I think you both bring up very good points on the mentally ill and how they are perceived and treated in society.  Unless one personally knows a mentally ill person through family or friends it is unlikely that you would have much if anything to do with them.  Many of the homeless and those in jail have mental illnesses but they are usually lumped together with "the homeless" and their needs are not treated.  David, you write of a "benign reaction" and I wonder if that may translate into "benign neglect".   Such neglect is not actively harmful to people but , on the other hand, it tends to ignore a very vulnerable population that we as Christians who practice the beatitudes ought to be ministering to.  We can't all be therapists, social workers or rehab specialists, but there is a need to educate oneself and be an advocate forthem.  Several states have considered laws that would mandate treatment   When the mental asylums were emptied in the 60's (I was an intern at Cleveland Psychiatriac at thetime) the expectation was that the patients would be treated in their home communities.  That  tragically has not happened.

A good resource for gaining knowledge is the Alliance for the Mentally Ill.  I'd also recommend an excellent article in National Review, JUne 20. 2011:  "Bureaucratic Insanity" by E. Fuller Torrey.  He writes about the Substance Abuse and Mental Health Services Administration, a real boondogle in the Dept of Health and Human Services.  At a budget of $3.6 billion , the only good they do is already done by other parts of the Dept.  In their action plan for 2011-2014 they do not even mention Schizophrenia or bi-polar disorders!

Dr.
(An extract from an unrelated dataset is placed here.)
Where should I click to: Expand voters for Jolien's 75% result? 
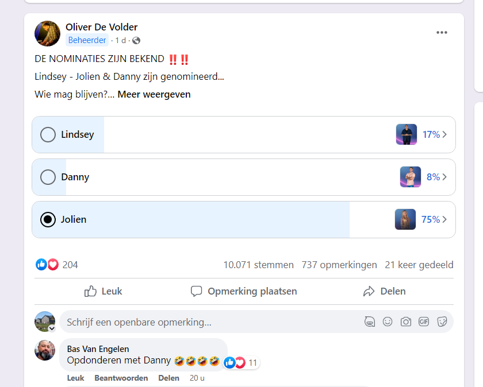point(434,219)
Fuller gives some stats: 
     4.7 million individuals receive Sjupplemental Security Income and Social Security Disability Income because they suffer from "mental disorders".  The total federal cost for such support for these mentally ill persons in 2009 was 45,7 billion dollars. 

     3.5 million out of the 7.7 million most severely  persons in the U.S. are not being treated.
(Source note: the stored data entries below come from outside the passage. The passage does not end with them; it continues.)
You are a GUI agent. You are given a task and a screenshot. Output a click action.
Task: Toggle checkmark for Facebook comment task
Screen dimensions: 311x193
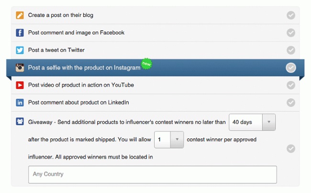291,33
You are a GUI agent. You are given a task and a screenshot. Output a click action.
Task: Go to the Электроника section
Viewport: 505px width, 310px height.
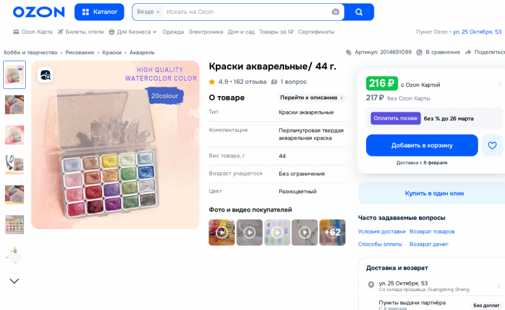pyautogui.click(x=206, y=32)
     He wonders if many of them could be removed from the rolls if they were properly treated.   Yet, SAMHSA gives grants to orgs that oppose forcing the severely mentally ill to receive treatment.  (As you can guess, I am for these laws).  This is an agency that should be disbanded, saving taxpayers money and improving mental health and substance abuse treatement.

Thank you Tim for letting me be on my soapbox and David and Mr. Cosgrove for your always interesting thoughts and ideas.
bill van ornum
12 years 11 months ago
"What we would call a mental illness is for them a marketable skill."


Just wanted to make a comment here..."split personality" (i.e. someone who has a "Jeckyl-Hyde" personality) is often referred to as "schizophrenic"..or in this case, a dog who can shift from being Fido ro Rambo...

It's not an accurate comparison (but one done all the time). Persons with schizophrenia suffer from tormenting hallucinations and delusions, as in the paranoid form. Those with the chronic or simple form often live at the edges of society, unable to connect with others, isolated, alienated, alone.

Technically speaking the terms "multiple personality" or "borderline personality" come closer to describing what is being described in these pet/attack dogs. But it' only a rough comparison and again an unfair one as it implies intense physical violence on the part of persons with these psychiatric conditions-again, unfair.

Another unfortunate stereotype is that persons with paranoid schizophrenia are violent. Most are more afraid of their own inner trouble and the world as would't hurt a fly. A small number act on or become violent and these cases are frequently written about in the media. But they are rare compared to the vast majority of peaceful persons with this condition.

Over 3 million people in the USA suffer from schizophrenia; over 60,000,000 worldwide.

Just as we workm against profiling gay persons, persons from different cultures, etc. I think it's important to do the same when we talk about persons born with crippling psychiatric problems.